* Exercise aim:
Report back every line below that carries the word "agent".
** Opening Given records block **
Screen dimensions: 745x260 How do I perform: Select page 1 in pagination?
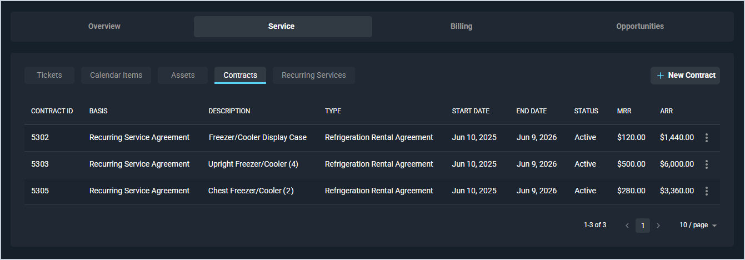pyautogui.click(x=643, y=226)
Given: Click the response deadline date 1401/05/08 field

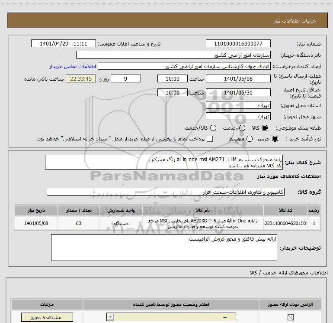Looking at the screenshot, I should (x=238, y=78).
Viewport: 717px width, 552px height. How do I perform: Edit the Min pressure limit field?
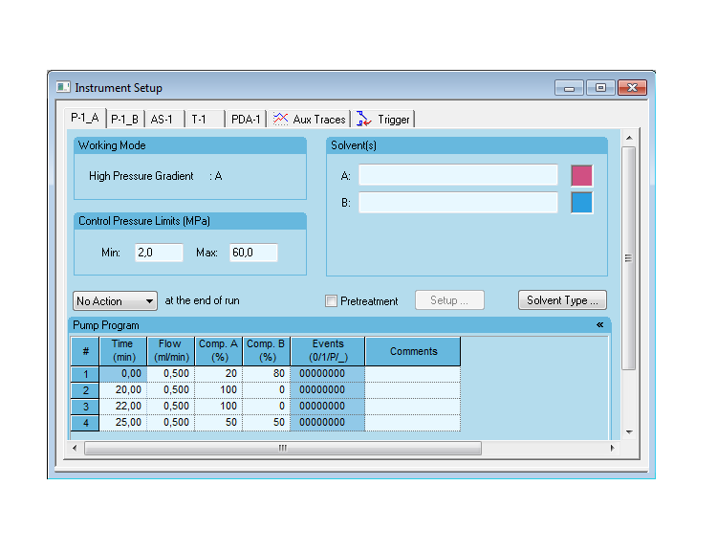point(158,253)
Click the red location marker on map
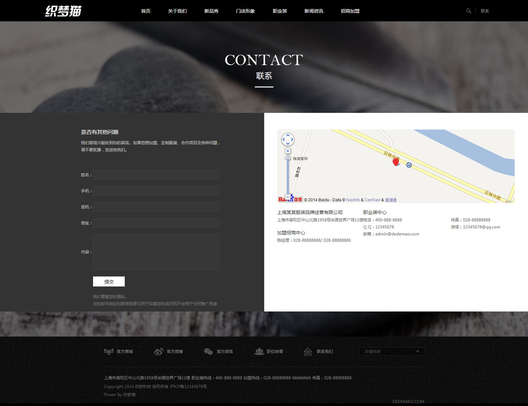The image size is (528, 406). [x=396, y=162]
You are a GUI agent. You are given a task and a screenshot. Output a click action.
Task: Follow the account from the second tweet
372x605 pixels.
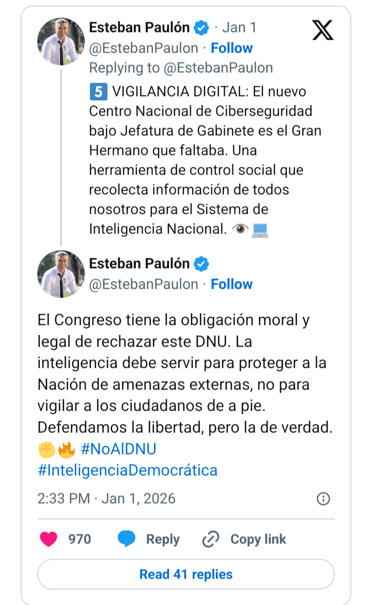coord(231,284)
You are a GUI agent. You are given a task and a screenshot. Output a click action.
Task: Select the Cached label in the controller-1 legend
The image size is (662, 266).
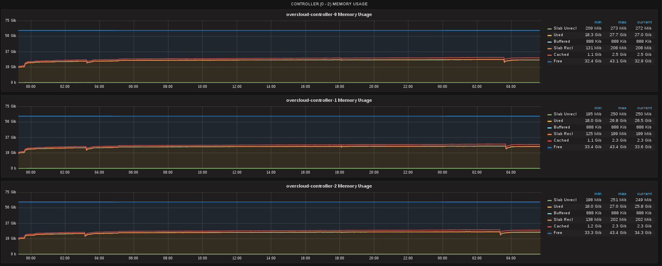click(561, 140)
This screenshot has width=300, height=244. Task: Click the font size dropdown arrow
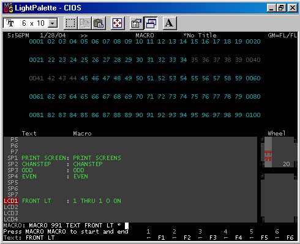click(x=53, y=23)
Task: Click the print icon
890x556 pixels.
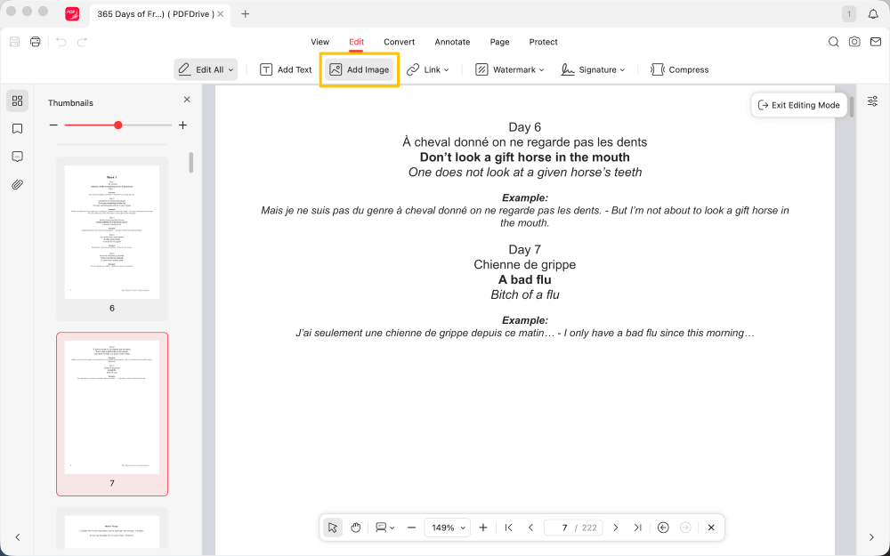Action: (x=36, y=42)
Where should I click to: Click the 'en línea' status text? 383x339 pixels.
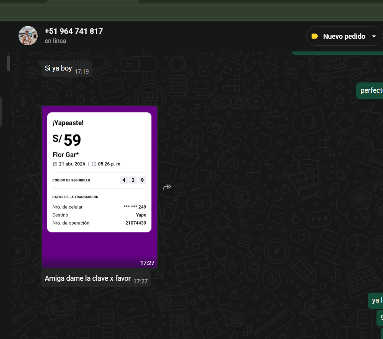[55, 41]
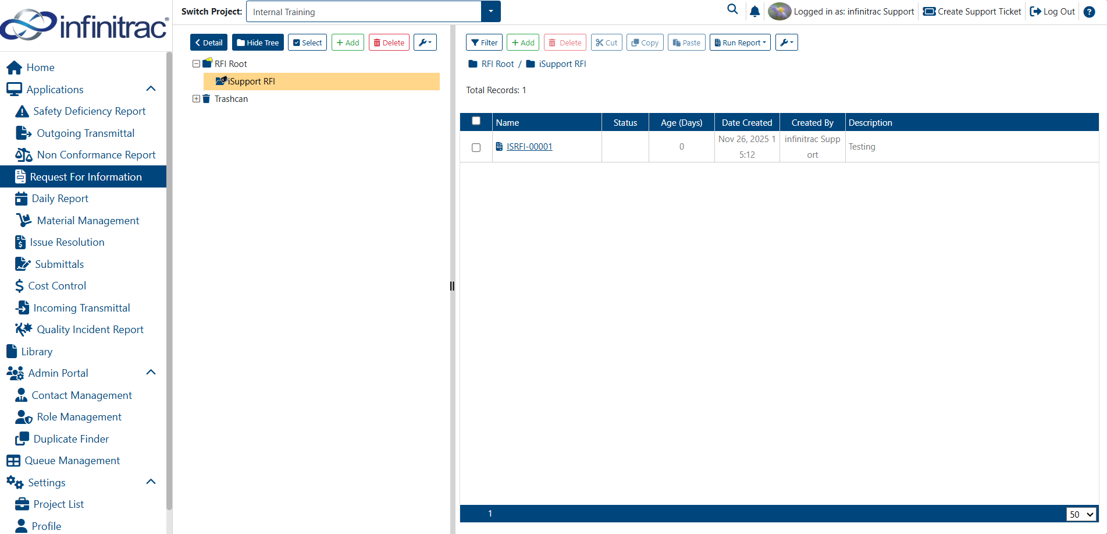Open the notifications bell

[754, 11]
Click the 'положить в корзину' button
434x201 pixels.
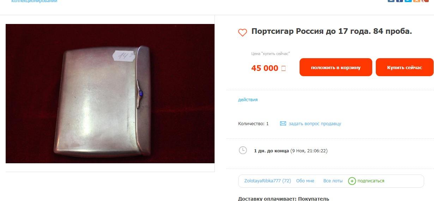(x=336, y=67)
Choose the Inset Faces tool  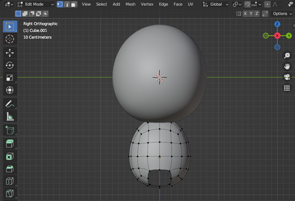coord(10,156)
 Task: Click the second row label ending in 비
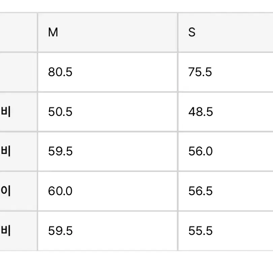point(6,151)
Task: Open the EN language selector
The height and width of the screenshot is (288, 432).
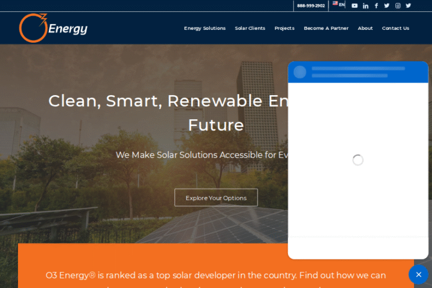Action: pyautogui.click(x=339, y=5)
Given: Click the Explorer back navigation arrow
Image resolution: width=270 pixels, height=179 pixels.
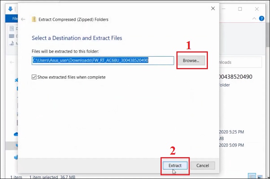Looking at the screenshot, I should tap(12, 62).
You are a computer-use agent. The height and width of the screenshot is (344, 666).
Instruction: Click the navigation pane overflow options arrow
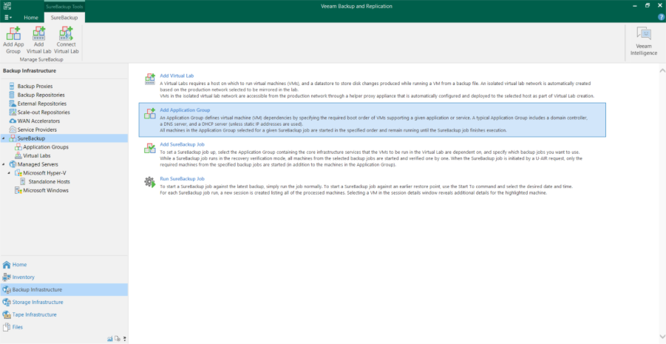pos(124,339)
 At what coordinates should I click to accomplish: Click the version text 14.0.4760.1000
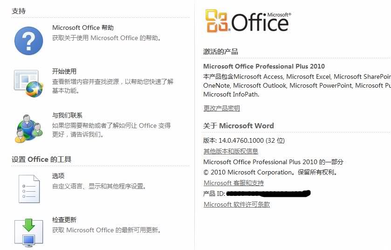(241, 140)
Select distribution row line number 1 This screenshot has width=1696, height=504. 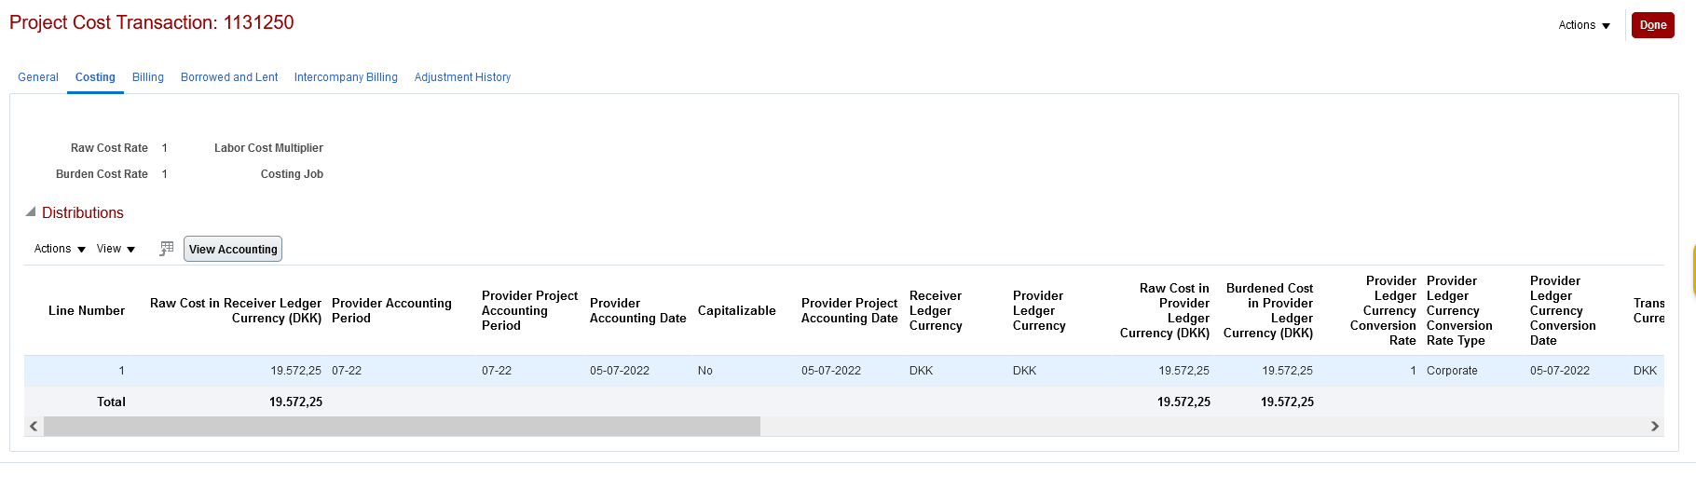coord(843,371)
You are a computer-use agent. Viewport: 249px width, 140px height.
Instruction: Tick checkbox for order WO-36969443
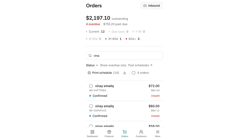(91, 106)
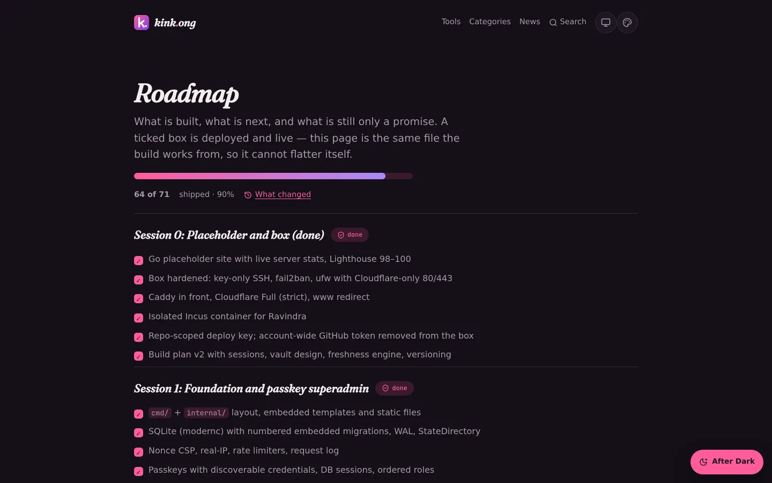Screen dimensions: 772x483
Task: Open the Tools menu item
Action: pyautogui.click(x=451, y=21)
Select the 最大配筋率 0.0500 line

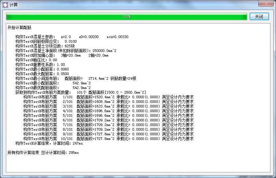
** Closing Given records block **
* Output below:
You are a GUI agent. You are given a task and a screenshot. Output a click action.
You are a GUI agent. You are given a task and a screenshot. Output a click action.
You are a computer-use agent. The height and width of the screenshot is (344, 666).
You are a computer-use agent. Viewport: 249px width, 140px height.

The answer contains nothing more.